Dez anos atrás, o colombiano
Plinio Apuleyo Mendoza, o cubano Carlos Alberto Montaner e eu escrevemos Manual
do Perfeito Idiota Latino-Americano, livro que criticava os líderes políticos e
formadores de opinião que, apesar de todas as provas em contrário, se apegam a
mitos políticos mal concebidos. A espécie “Idiota”, dizíamos então, era responsável
pelo subdesenvolvimento da América Latina. Tais crenças – revolução,
nacionalismo econômico, ódio aos Estados Unidos, fé no governo como agente da
justiça social, paixão pelo regime do homem forte em lugar do regime da lei –
tinham origem, em nossa opinião, no complexo de inferioridade. No fim dos anos
1990, parecia que os idiotas estavam finalmente em retirada. Mas o recuo durou
pouco. Hoje, a espécie retornou na forma de chefes de estado populistas
empenhados em aplicar as mesmas políticas fracassadas no passado. Em todo o
mundo, há formadores de opinião prontos a lhes dar credibilidade e
simpatizantes ansiosos por conceder vida nova a idéias que pareciam extintas.
Por causa da inexorável passagem
do tempo, os jovens idiotas latino-americanos preferem as baladas pop de
Shakira aos mambos do cubano Pérez Prado e não cantam mais hinos da esquerda,
como A Internacional e Hasta Siempre, Comandante. Mas eles ainda são os mesmos
descendentes de migrantes rurais, de classe média e profundamente ressentidos
com a vida fútil dos ricos que vêem nas revistas de fofocas, folheadas
discretamente nas bancas. Universidades públicas fornecem a eles uma visão
classista da sociedade, baseada na idéia de que a riqueza precisa ser tomada
das mãos daqueles que a roubaram. Para esses jovens idiotas, a situação atual
da América Latina é resultado do colonialismo espanhol e português, seguido do
imperialismo dos Estados Unidos. Essas crenças básicas fornecem uma válvula de
segurança para suas queixas contra uma sociedade que oferece pouca mobilidade
social. Freud poderia dizer que eles têm o ego fraco, incapaz de fazer a
mediação entre seus instintos e a sua idéia de moralidade. Em lugar disso,
suprimem o conceito de que a ação predatória e a vingança são erradas e racionalizam
a própria agressividade com noções elementares do marxismo.

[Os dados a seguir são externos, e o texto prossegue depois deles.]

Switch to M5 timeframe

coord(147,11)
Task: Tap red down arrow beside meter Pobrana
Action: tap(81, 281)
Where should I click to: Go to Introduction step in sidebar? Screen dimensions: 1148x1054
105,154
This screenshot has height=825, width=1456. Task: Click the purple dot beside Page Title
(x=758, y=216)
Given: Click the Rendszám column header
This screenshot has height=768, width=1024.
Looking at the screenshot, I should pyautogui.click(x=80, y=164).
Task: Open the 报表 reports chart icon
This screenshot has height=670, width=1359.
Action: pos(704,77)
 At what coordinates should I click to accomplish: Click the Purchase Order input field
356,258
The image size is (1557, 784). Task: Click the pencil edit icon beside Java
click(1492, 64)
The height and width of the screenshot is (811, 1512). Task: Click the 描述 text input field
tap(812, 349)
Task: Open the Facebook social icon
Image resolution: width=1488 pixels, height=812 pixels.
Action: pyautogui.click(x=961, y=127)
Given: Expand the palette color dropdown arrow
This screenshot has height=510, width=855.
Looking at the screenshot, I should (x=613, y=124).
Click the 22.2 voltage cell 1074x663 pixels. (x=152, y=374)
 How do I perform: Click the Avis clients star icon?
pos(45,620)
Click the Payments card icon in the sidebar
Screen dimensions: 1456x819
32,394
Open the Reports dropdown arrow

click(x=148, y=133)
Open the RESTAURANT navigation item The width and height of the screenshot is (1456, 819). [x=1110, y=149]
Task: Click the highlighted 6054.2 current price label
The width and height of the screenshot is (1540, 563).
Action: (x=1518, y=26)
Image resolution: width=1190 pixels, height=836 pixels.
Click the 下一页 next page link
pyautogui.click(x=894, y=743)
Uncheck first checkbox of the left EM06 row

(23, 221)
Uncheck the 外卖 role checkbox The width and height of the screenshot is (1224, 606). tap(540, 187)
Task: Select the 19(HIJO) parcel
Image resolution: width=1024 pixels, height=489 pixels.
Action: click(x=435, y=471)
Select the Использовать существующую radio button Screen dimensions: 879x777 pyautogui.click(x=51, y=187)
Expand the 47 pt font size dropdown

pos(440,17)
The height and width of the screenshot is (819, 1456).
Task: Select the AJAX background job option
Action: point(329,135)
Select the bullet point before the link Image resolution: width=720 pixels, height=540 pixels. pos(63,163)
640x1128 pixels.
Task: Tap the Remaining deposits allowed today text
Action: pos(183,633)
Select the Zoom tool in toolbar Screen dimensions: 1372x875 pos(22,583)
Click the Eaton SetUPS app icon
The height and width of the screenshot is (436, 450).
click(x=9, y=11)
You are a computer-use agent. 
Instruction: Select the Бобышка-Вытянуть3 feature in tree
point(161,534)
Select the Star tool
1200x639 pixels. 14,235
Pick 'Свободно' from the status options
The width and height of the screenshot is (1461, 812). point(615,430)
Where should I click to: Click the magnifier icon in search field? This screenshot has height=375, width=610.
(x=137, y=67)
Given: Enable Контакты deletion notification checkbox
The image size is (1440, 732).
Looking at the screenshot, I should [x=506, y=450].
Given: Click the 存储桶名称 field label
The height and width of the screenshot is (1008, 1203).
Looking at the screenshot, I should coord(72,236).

Os idiotas latino-americanos
tradicionalmente se identificam com os caudilhos, figuras autoritárias quase
sobrenaturais que têm dominado a política da região, vociferando contra a influência
estrangeira e as instituições republicanas. Dois líderes, particularmente,
inspiram o Idiota de hoje: os presidentes Hugo Chávez, da Venezuela, e Evo
Morales, da Bolívia. Chávez é visto como o perfeito sucessor do cubano Fidel
Castro (a quem o Idiota também admira): ele chegou ao poder pelas urnas, o que
o libera da necessidade de justificar a luta armada, e tem petróleo em
abundância, o que significa que pode bancar suas promessas sociais. O Idiota
também credita a Chávez a mais progressista de todas as políticas – ter
colocado as Forças Armadas, paradigma do regime oligárquico, para trabalhar em
programas sociais. De sua parte, o boliviano Evo Morales tem um apelo
indigenista. Para o Idiota, o antigo plantador de coca é a reencarnação de
Tupac Katari, um rebelde aimará do século XVIII que, antes de ser executado
pelas autoridades coloniais espanholas, profetizou: “Eu voltarei e serei
milhões”. O Idiota acredita em Morales quando ele alega falar pelas massas
indígenas, do sul do México aos Andes, que buscam reparação pela exploração
sofrida em 300 anos de domínio colonial e outros 200 anos de oligarquia
republicana.
A visão de mundo do Idiota, vez
por outra, encontra eco entre intelectuais ilustres na Europa e nos Estados
Unidos. Esses pontificadores aliviam o peso na consciência apoiando causas
exóticas em países em desenvolvimento. Suas opiniões atraem fãs entre os jovens
do Primeiro Mundo, para os quais a fobia da globalização oferece a perfeita
oportunidade de encontrar satisfação espiritual na lamentação populista do
Idiota latino-americano contra o perverso Ocidente.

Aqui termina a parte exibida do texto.